Angiosarcoma

If you have been diagnosed with angiosarcoma, you likely have plenty of questions about the disease. While we recommend that you discuss all aspects of your diagnosis with your doctor, consider this guide a quick introduction to the disease to help you ask more informed questions.

What Is Angiosarcoma?

According to the Liddy Shriver Sarcoma Initiative, angiosarcoma is a malignant tumor, or cancer, of the inner lining of blood vessels. This sarcoma can occur in any part of the body, but it most commonly occurs in the following areas:

• Skin
• Breast (accounts for around eight percent of angiosarcomas)
• Liver
• Spleen
• Deep tissue (accounts for approximately one quarter of angiosarcoma cases)

The overwhelmingly majority of cases of angiosarcoma are cutaneous angiosarcoma, or angiosarcoma of the skin. This sarcoma is most often found on the scalp and face.

Angiosarcoma is particularly rare in children, but tends to affect men and women equally.
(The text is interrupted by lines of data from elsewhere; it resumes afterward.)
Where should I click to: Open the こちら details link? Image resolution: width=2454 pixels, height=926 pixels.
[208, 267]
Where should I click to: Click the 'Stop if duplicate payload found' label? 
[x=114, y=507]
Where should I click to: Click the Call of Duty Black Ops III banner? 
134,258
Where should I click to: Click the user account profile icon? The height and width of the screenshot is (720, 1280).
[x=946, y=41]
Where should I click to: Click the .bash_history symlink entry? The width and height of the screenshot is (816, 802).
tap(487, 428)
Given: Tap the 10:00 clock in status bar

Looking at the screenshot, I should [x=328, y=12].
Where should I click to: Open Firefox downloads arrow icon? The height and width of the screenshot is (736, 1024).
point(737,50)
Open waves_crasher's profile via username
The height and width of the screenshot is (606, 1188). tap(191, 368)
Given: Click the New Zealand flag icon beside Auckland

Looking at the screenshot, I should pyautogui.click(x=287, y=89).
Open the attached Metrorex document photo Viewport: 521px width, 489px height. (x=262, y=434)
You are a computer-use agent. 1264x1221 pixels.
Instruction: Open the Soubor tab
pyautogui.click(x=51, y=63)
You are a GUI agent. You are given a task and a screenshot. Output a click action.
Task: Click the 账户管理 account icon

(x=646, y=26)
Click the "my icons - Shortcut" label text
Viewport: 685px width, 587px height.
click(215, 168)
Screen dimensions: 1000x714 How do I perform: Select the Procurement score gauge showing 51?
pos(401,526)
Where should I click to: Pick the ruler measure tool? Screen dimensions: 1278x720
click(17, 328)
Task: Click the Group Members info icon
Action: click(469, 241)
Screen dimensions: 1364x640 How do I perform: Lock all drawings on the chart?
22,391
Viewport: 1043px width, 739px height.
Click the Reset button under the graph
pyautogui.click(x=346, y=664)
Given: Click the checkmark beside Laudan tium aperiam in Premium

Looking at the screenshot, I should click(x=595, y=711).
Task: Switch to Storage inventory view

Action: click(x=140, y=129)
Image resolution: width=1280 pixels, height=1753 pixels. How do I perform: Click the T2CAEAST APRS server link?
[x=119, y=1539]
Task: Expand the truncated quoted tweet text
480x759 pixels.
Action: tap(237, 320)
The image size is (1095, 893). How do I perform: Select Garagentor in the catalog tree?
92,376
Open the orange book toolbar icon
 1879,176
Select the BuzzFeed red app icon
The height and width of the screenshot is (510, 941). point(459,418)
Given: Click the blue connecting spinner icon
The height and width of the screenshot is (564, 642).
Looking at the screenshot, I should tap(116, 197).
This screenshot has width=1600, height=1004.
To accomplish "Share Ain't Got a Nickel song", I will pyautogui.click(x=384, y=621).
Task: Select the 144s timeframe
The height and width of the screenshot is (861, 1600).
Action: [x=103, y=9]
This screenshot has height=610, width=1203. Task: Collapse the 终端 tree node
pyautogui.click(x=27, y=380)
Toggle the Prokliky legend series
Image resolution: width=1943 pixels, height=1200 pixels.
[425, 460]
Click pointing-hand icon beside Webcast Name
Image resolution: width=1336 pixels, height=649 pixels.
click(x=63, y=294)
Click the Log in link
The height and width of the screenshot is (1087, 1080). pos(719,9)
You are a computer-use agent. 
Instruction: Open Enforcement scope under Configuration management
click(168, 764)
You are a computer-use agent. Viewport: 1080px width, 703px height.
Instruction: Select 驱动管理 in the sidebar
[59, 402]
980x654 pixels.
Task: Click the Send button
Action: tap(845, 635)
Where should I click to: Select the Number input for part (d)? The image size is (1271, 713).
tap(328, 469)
What Causes Angiosarcoma and What Are Its Symptoms?

It is generally not known what causes most angiosarcomas.

To date, the most widely known cause of angiosarcoma is the swelling of the body due to the buildup of fluids (this is also known as lymphedema).

People who have been exposed to radiation treatment can be vulnerable to angiosarcomas, and so too can people who have been around various carcinogens, such as vinyl chloride, arsenic and thorium dioxide.

There are various ways to identify angiosarcoma, including:

• A bruise, lesion or appearance of skin infection that does not heal
• A violet colored rash that appears in area that was previously exposed to radiation (including radiation therapy)
• A soft lump

Sometimes angiosarcoma presents as deep tumors that unfortunately tend to go undetected, until they begin to affect other tissues and organs.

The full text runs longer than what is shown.